- A abertura de O Rei Leão tem a voz do cantor sul-africano Lebo M., que também criou e conduziu o coral africano da trilha, a pedido de Hans Zimmer.
- O coral liderado por Lebo M. aparece em vários trechos da trilha sonora, com participação dele na adaptação para o teatro e no DVD O Rei Leão II.
- Originalmente, a cena misturava música e falas; aos diretores Rob Minkoff e Roger Allers, a versão apenas musical já parecia autossuficiente e emocionante.
- Nomes dos personagens são traduzidos de várias línguas: Rafiki (suaíli) amigo; Shenzi (suaíli) mal-educado; Scar (inglês) cicatriz; Simba (suaíli) leão; Nala (somali) nós; Sarabi (suaíli) miragem; Pumbaa (suaíli) simplório.

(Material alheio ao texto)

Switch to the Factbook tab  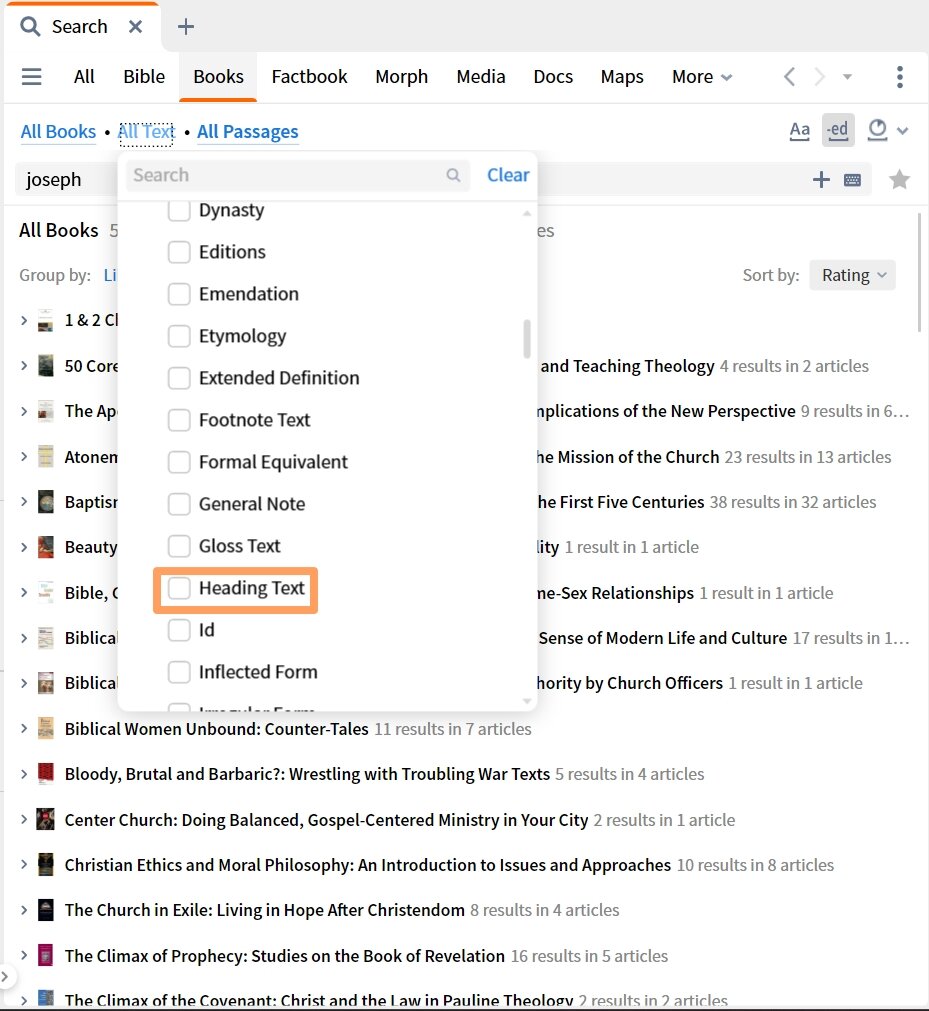[x=309, y=77]
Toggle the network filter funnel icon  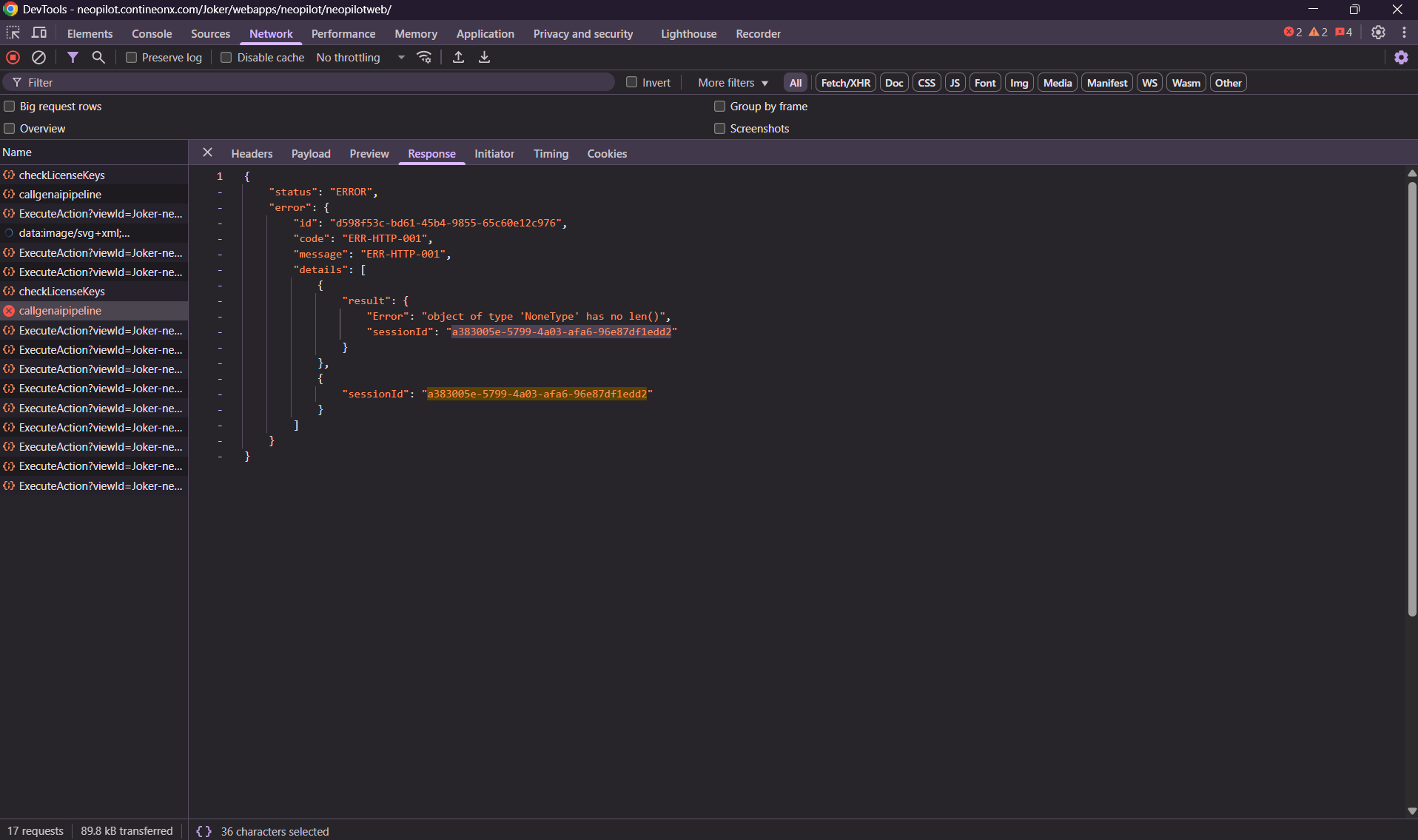pos(73,58)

- A reportagem ressalta que a abertura musical consolidou-se como trecho icônico do filme, mesmo sem falas.
O Rei Leão começa com uma abertura musical icônica em que a trilha sonora e o canto ganham protagonismo. O segmento mistura música tradicional africana com a narração orquestral, sem depender de diálogos para orientar o público.
A voz principal é do cantor e compositor sul-africano Lebo M., contratado a pedido do composer Hans Zimmer. Ele também dirigiu o coral africano presente em diversos momentos da trilha sonora do filme.
O coral, criado por Lebo M., participou das gravações e da adaptação do filme para o teatro, além de colaborar com o DVD O Rei Leão II. A escolha vocal reforça o caráter exótico e autoral da abertura.
Originalmente, a cena inicial combinava música com falas que explicavam o deslocamento dos animais. Ao optar pela versão apenas musical, diretores perceberam que a cena já era autossuficiente, emocionante e compreensível.
Entre as traduções apresentadas na reportagem, destaca-se o título da música em inglês Ciclo Sem Fim, que recebeu versão em zulu. A abertura demonstra o tom de marcha dos animais rumo a um novo ciclo.
Traduzindo nomes de personagens
Conhecidos pela origem suaíli, somali e inglesa, os nomes revelam traços de personalidade. Rafiki significa amigo; Shenzi, mal-educado; Scar, cicatriz; Simba, leão; Nala, nós; Sarabi, miragem; Pumbaa, simplório.
Essa explicação linguística acompanha o reconhecimento de que o filme utiliza referências culturais para construir o universo de Simba, Mufasa e companhia. As escolhas de linguagem ajudam a estabelecer o tom da obra sem afirmar julgamento.